Archive for the ‘RMcolumn’ Category

RM Column June 13 – Early to bed

Tuesday, July 1st, 2008

RM Column June 13 – Early to bed

One thing I don’t like about the summer months now that the Young Wan is a big grown-up 16-year-old is the later bedtimes. For the last number of years it has been increasingly hard to get her to bed. On school nights I might say to her at about 10pm ‘right time for bed’. She’ll disappear into the bathroom before emerging about an hour later have flaffed about the place.

This is an ongoing battle. Because whether teenagers like it or not, they need more sleep probably than they did when they were just a few years younger, however, I would imagine in most cases they don’t get it.

After all they are big grown-ups and they want to stay up watching telly, well thats how it is in my house.

Now that it is the summer holidays I am fighting an even bigger battle.

Herself will sit in the living room with her eyes popping out of her head in tiredness and she still won’t concede to bed. Once she starts to lay her head back or down that is the moment when I tell her ‘RIGHT bed NOW’.

I don’t want her to have a summer of late night and even later mornings, where half of her day is slept away.

To make matters worse herself and her gang of mates seem to text each other throughout the night which cannot be healthy.

During one of her long excursions to the bathroom/diversions from bed she can be heard click, click, clicking text messages on her mobile phone, at whatever time.

I know there comes a time at night when I do not want phonecalls and if I am brutally honest I can view phonecalls at home at night quite intrusive.

Course there are exceptions to the rules such as close friends, who, in most circumstances, can call me at whatever time. Partly because if they call at that time, something is probably up.
Thats one good thing about the internet, we are in touch all the time so it is a different scenario from years ago when either letters and/or phonecalls were our primary methods of communication.

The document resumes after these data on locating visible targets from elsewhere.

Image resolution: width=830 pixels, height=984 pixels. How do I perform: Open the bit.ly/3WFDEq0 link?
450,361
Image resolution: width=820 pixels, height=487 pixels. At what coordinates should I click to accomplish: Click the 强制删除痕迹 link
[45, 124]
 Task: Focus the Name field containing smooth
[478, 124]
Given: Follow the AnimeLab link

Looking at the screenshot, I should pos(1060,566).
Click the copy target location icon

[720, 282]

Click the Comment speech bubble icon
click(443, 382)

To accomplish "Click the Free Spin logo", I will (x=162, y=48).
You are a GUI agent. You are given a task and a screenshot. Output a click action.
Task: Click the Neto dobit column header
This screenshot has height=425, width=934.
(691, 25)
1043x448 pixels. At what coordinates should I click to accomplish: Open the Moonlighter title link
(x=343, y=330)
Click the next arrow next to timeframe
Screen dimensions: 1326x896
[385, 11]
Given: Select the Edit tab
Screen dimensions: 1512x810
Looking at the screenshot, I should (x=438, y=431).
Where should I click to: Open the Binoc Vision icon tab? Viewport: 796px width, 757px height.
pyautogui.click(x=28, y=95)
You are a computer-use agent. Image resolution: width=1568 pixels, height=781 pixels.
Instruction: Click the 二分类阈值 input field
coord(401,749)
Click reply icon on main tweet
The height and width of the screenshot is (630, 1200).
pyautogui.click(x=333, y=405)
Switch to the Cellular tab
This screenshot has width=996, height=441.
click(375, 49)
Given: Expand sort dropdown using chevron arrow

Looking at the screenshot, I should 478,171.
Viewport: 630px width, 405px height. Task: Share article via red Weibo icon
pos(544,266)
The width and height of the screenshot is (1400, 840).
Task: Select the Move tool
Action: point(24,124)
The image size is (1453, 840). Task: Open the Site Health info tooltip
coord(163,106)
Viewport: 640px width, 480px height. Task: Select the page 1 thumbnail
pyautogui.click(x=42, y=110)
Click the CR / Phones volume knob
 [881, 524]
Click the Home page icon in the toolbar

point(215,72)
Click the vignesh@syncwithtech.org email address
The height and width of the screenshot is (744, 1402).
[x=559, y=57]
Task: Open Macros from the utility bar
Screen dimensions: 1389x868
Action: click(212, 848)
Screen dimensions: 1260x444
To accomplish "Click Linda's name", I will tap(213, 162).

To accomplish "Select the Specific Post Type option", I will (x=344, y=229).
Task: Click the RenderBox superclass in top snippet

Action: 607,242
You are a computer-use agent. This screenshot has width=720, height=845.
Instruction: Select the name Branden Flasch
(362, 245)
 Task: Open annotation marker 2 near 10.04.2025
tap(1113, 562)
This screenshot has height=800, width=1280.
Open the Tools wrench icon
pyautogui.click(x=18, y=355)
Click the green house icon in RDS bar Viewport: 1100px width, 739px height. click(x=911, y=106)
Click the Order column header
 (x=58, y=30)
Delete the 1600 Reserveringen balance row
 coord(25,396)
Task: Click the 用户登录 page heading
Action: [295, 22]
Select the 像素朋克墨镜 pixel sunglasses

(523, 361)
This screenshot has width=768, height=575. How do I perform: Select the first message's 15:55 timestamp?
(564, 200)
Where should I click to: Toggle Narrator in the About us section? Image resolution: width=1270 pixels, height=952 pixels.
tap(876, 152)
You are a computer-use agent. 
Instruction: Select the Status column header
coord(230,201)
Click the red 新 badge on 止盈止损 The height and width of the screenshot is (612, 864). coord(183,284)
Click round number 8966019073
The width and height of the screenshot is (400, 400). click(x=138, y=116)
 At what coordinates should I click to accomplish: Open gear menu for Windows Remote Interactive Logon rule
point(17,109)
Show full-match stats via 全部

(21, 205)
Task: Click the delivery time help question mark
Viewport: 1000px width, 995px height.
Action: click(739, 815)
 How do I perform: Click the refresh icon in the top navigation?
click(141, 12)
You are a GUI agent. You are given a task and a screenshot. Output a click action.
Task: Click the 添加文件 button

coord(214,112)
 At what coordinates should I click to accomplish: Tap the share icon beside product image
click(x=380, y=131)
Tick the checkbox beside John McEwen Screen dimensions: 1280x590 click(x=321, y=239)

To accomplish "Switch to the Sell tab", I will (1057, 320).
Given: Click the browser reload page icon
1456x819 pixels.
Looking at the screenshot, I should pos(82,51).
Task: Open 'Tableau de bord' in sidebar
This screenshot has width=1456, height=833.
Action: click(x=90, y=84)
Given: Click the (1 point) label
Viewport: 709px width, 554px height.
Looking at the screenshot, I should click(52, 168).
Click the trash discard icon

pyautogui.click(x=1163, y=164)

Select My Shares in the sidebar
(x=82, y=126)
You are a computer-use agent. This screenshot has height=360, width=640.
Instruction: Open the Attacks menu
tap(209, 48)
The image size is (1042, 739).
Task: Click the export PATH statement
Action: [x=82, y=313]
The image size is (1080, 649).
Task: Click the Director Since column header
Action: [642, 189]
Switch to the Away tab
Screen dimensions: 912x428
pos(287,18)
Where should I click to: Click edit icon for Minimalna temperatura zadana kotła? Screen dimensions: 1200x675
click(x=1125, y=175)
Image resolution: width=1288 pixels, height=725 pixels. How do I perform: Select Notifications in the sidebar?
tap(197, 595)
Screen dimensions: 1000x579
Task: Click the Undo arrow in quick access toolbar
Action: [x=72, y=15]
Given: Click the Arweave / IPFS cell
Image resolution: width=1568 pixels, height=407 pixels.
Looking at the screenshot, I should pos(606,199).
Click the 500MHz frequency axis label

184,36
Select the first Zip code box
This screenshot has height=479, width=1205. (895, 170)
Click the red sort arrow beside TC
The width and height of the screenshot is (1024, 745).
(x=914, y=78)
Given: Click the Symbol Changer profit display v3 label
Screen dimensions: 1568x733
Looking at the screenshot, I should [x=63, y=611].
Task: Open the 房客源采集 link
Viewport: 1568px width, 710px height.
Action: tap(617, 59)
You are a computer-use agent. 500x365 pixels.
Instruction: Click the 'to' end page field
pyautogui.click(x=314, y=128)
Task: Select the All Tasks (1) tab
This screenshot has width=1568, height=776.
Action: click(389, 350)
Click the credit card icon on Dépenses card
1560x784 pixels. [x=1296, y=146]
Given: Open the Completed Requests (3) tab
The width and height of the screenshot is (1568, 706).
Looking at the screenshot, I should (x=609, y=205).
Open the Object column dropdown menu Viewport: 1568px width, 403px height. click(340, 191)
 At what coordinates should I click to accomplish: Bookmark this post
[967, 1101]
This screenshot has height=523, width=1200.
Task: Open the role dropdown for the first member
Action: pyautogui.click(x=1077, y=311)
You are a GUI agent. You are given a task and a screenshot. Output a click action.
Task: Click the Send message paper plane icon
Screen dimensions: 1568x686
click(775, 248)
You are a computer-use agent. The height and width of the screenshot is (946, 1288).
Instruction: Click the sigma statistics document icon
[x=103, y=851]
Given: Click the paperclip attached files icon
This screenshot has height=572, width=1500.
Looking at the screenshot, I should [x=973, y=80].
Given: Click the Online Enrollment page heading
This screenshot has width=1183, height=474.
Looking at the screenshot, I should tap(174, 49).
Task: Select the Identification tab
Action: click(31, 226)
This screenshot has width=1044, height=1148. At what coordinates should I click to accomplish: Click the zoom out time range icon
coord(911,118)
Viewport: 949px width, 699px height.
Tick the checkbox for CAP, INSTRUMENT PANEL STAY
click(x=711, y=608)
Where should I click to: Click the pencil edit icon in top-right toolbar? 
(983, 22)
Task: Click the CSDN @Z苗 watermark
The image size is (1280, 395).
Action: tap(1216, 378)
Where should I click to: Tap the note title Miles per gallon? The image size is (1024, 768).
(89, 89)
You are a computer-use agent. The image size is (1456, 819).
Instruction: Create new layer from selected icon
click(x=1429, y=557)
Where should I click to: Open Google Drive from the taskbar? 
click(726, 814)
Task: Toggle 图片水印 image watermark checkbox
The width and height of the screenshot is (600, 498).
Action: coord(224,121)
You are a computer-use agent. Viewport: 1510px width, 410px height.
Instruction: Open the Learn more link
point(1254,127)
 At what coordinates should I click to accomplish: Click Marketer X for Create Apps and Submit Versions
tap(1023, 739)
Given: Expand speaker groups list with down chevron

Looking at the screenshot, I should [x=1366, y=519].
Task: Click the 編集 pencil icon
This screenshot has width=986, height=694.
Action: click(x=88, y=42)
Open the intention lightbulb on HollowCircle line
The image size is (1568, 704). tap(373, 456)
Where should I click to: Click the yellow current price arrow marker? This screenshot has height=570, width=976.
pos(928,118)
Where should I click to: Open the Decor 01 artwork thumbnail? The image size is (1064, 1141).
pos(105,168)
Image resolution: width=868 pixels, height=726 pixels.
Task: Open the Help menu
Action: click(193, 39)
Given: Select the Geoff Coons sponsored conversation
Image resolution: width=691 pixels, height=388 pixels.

Young people however don’t follow the ‘not before 8am or after 10pm’ communication rule.
Just recently the Young Wan was complaining that she didn’t sleep well before admitting that she was texting on and off all night. Are they mad?

I don’t want to be confiscating her phone at night, but it looks like that might be the only way forward.

New research presented at a recent conference on sleep found that young people feel they need to be at their phones around the clock. I wouldn’t say this is just confined to young people, I know many grown-ups who feel the same. However we are old and ugly enough to take care of ourselves and make decisions that we have to live by.

Our young people are still being guided by us and we have to look after their best interests even if they do not agree.

The research also found that teenagers who used their phones more were prone to disrupted sleep, restlessness, stress and fatigue than other young people.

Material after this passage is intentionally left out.